Zu einem modernen Verständnis von gesundheitlicher Versorgung als „shared decision making“ gehören aktive PatientInnen oder „Koproduzenten“. Deren Bereitschaft und Fähigkeit, diese Rolle zu spielen beruht vor allem auf einer ausreichenden Informationsbasis und der Fähigkeit, mit diesem Wissen zu handeln. Mehr und vor allem evidente Informationen für Patienten und deren Informiertheit sind notwendige aber nicht hinreichende Voraussetzungen für eine wirksamere und wahrscheinlich auch wirtschaftlichere gesundheitliche Versorgung. Eine systematische Sichtung der dazu vorliegenden internationalen und nationalen Forschungsliteratur und die im Rahmen des „Gesundheitsmonitors“ der Bertelsmann Stiftung seit 2002 regelmäßig durchgeführte schriftliche Befragung deutscher Krankenversicherten u.a. zu ihrem Wissensstand, ihren Informationsinteressen und ihren tatsächlichen Handlungen deuten auf erhebliche, d.h. nicht nur graduelle Wissens- und Verständnislücken in nahezu allen Bereichen der gesundheitlichen Versorgung hin.
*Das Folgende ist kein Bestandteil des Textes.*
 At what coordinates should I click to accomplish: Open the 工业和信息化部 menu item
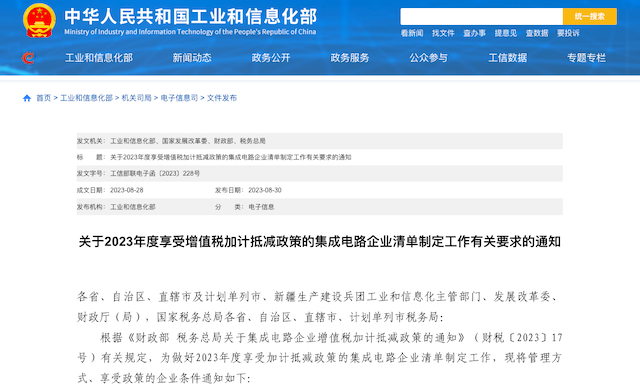coord(99,58)
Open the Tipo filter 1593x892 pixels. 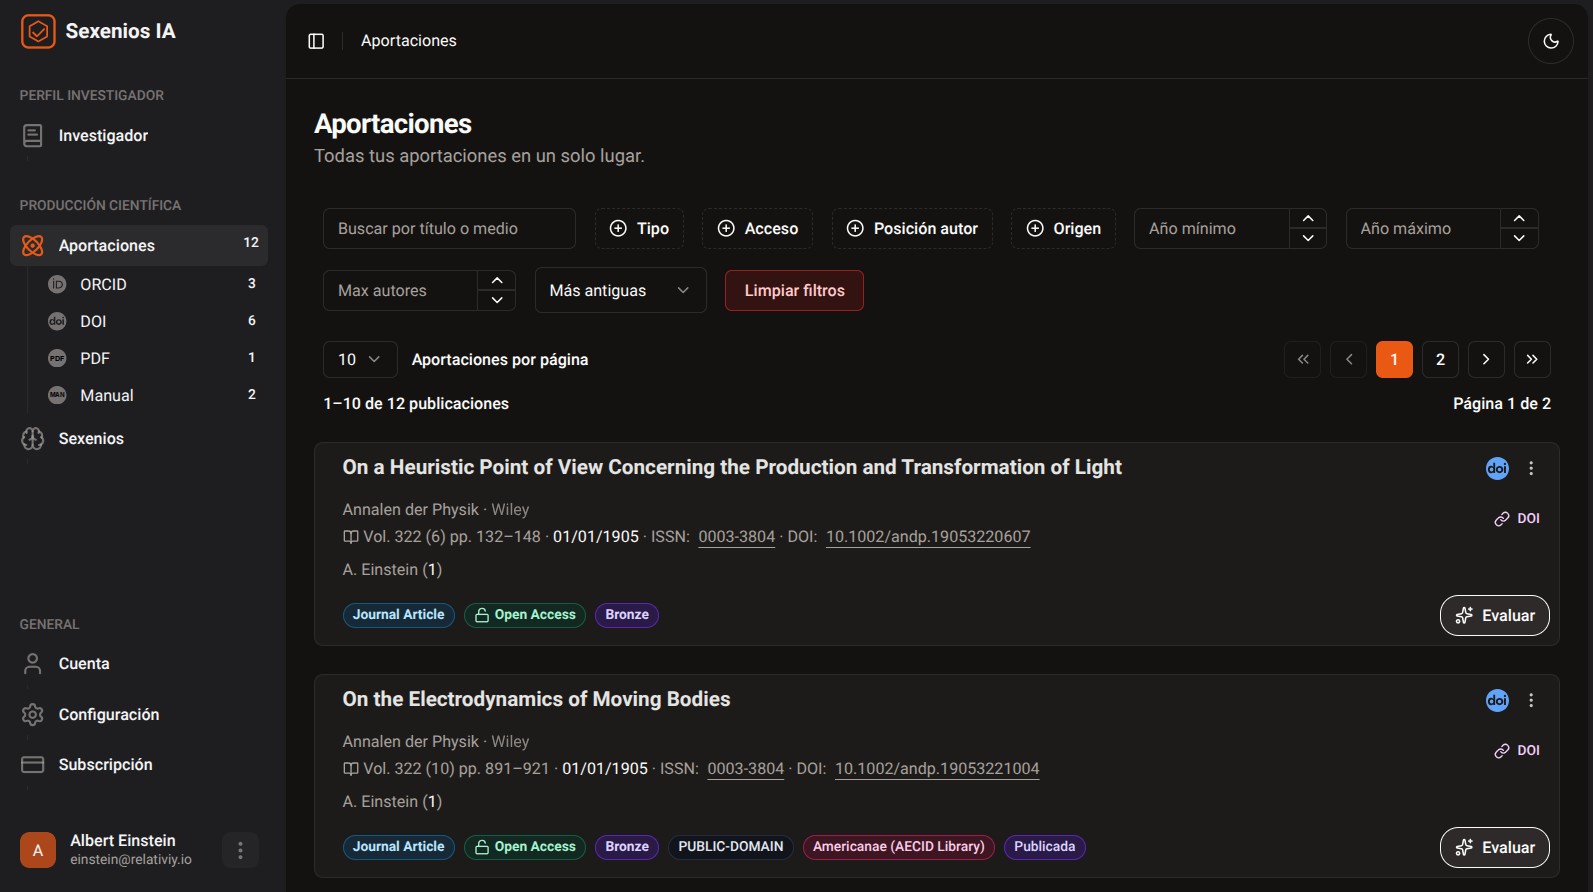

Gelingt es, einen Teil der Lücken zu schließen, treten erhebliche Diskrepanzen zwischen dem nachgefragten und erworbenen Wissen, seiner aktiven Nutzung und den Handlungen von PatientInnen auf. Auf dieser empirischen Basis soll über folgende Schlussfolgerungen diskutiert werden: Erstens sollten Erwartungen an die Möglichkeit, den Umfang und die Schnelligkeit der Realisierbarkeit des „informierten Patienten“ deutlich reduziert werden. Dies betrifft auch die Wirksamkeit moderner Informationsverbreitung und -aneignung wie das Internet oder Patientenuniversitäten. Zweitens darf das Ziel eines gesundheitspolitisch sinnvoll erscheinenden aktiven Informations- und Entscheidungsverhaltens nicht in eine neue Verhaltensnorm umgewidmet werden, deren Nichteinhaltung dann über kurz oder lang sanktioniert werden könnte. Drittens darf selbst bei noch so guten und erfolgreich vermittelten Informationen die Verantwortung für das Funktionieren der Gesundheitsversorgung nicht allein oder überwiegend auf die Patienten verlagert werden. „Mehr Eigenverantwortung“ durch Informationen darf weder die Anbieter von Leistungen noch die politischen Gestalter der Versorgungsstrukturen aus ihrer Verantwortung entlassen oder von ihnen für eigenes Nichtstun oder egoistische Interessen instrumentalisiert werden.